Mitbestimmung

BPersVG-Kommentar in Neuauflage

16. Dezember 2015

Das neue Standardwerk zum BPersVG ist da! Welche aktuellen Änderungen in Gesetzgebung und Rechtsprechung musste das Autorenteam berücksichtigen? Können Personalräte, für die ein LPersVG gilt, auch mit dem Bundes-Kommentar arbeiten? Warum erweist sich der umfangreiche Anhang als so nützlich? Diese Fragen beantwortet Lothar Altvater, Mitautor des Kommentars, in unserem Experteninterview.

Welche wichtigen Änderungen in der Gesetzgebung waren für die Neuauflage zu verarbeiten?

**GESTELLTE AUFGABE A:** Wer beantwortet laut dem Textauszug zum BPersVG-Kommentar die Fragen im Experteninterview?
**GESTELLTE AUFGABE B:** Nehmen Sie den Textauszug zum BPersVG-Kommentar nach seinem letzten Satz wieder auf und schreiben Sie ihn weiter.

**VORLIEGENDE ANGABEN:**
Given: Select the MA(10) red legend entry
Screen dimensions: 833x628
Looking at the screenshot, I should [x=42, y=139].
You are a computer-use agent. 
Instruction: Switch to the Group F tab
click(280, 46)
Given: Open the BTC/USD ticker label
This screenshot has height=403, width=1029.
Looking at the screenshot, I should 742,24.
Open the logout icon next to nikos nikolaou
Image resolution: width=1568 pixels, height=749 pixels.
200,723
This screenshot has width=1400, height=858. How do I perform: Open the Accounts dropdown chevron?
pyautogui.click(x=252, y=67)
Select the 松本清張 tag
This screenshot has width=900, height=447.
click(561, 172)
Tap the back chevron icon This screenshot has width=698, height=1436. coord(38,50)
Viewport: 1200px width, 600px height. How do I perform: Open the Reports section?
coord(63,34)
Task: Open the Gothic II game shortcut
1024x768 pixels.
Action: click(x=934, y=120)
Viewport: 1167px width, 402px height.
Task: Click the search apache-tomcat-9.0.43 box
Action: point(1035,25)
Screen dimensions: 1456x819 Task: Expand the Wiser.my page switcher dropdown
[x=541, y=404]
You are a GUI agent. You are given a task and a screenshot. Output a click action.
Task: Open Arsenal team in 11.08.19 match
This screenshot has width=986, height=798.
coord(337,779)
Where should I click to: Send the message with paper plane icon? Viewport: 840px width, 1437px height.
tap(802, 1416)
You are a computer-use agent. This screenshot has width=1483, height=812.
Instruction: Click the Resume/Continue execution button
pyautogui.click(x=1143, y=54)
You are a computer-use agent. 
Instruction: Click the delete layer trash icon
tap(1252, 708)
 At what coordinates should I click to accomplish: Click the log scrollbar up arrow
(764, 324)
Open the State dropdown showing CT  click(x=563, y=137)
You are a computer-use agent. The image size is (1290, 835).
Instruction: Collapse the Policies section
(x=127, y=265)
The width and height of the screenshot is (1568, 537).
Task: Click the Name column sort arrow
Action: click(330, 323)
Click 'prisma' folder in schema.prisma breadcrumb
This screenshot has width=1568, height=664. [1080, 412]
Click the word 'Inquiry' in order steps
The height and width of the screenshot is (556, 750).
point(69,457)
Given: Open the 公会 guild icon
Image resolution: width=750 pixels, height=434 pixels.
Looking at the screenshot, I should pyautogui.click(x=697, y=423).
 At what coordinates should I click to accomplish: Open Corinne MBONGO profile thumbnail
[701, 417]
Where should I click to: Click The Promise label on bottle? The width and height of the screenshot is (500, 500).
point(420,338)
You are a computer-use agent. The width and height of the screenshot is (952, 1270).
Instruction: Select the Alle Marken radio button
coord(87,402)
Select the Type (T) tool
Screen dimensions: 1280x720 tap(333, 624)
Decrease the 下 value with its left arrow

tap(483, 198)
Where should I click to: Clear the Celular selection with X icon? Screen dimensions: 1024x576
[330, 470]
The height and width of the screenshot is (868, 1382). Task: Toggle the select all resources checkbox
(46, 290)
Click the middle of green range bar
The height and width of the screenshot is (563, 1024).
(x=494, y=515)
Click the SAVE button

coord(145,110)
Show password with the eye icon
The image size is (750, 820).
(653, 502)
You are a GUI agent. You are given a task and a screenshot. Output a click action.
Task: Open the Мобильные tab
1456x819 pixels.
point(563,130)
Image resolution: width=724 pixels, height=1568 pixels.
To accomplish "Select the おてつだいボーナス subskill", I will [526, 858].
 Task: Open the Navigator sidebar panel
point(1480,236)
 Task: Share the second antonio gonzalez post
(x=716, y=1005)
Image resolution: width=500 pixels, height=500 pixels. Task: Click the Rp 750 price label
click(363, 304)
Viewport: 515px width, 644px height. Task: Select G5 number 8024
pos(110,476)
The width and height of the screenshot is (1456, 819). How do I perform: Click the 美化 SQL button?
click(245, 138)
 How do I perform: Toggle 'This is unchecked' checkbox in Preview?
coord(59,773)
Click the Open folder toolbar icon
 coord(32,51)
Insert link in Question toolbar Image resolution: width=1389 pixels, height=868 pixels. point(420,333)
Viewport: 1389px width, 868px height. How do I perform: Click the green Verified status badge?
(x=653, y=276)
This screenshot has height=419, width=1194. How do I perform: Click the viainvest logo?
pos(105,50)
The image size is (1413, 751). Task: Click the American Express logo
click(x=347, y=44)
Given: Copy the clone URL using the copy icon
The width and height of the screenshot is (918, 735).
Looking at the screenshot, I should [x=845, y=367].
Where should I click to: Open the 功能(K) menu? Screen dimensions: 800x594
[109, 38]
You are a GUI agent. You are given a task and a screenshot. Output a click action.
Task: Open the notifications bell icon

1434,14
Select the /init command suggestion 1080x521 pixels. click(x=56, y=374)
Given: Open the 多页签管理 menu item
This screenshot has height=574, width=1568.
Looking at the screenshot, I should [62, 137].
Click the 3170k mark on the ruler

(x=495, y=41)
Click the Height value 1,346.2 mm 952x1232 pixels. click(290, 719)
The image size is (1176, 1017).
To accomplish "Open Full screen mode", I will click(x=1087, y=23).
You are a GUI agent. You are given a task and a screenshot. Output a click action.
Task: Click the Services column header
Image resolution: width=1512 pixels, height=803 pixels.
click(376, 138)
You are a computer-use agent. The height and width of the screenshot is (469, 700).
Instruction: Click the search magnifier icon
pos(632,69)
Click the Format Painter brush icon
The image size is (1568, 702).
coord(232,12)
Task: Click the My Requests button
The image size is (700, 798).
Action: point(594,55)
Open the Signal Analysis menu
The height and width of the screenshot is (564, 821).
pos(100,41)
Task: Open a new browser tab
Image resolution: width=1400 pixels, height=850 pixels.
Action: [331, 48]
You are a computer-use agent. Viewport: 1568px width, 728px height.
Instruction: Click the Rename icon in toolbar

**ERGEBNIS A:** Lothar Altvater, Mitautor des Kommentars

**ERGEBNIS B:**
Zu verarbeiten waren insbesondere: das Gesetz zur Einführung der Familienpflegezeit und zum flexibleren Eintritt in den Ruhestand für Beamtinnen und Beamte des Bundes vom 3.7.2013, das Gesetz zur Neuorganisation der bundesunmittelbaren Unfallkassen vom 19.10.2013, das für die Jobcenter bedeutsame Achte Gesetz zur Änderung des Zweiten Buches Sozialgesetzbuch vom 28.7.2014, das Gesetz für die gleichberechtigte Teilhabe von Frauen und Männern an Führungspositionen in der Privatwirtschaft und im öffentlichen Dienst vom 24.4.2015 mit der Neufassung des Bundesgleichstellungsgesetzes, das Gesetz zur Weiterentwicklung des Personalrechts der Beamtinnen und Beamten der früheren Deutschen Bundespost vom 28.5.2015 sowie das Tarifeinheitsgesetz vom 3.7.2015.

Hinzu kamen zahlreiche, in insgesamt 13 Ländern erlassene Gesetze zur Neuregelung oder Änderung des Landespersonalvertretungsrechts, die bei der Aktualisierung der vergleichenden Anmerkungen zu den Landespersonalvertretungsgesetzen zu berücksichtigen waren.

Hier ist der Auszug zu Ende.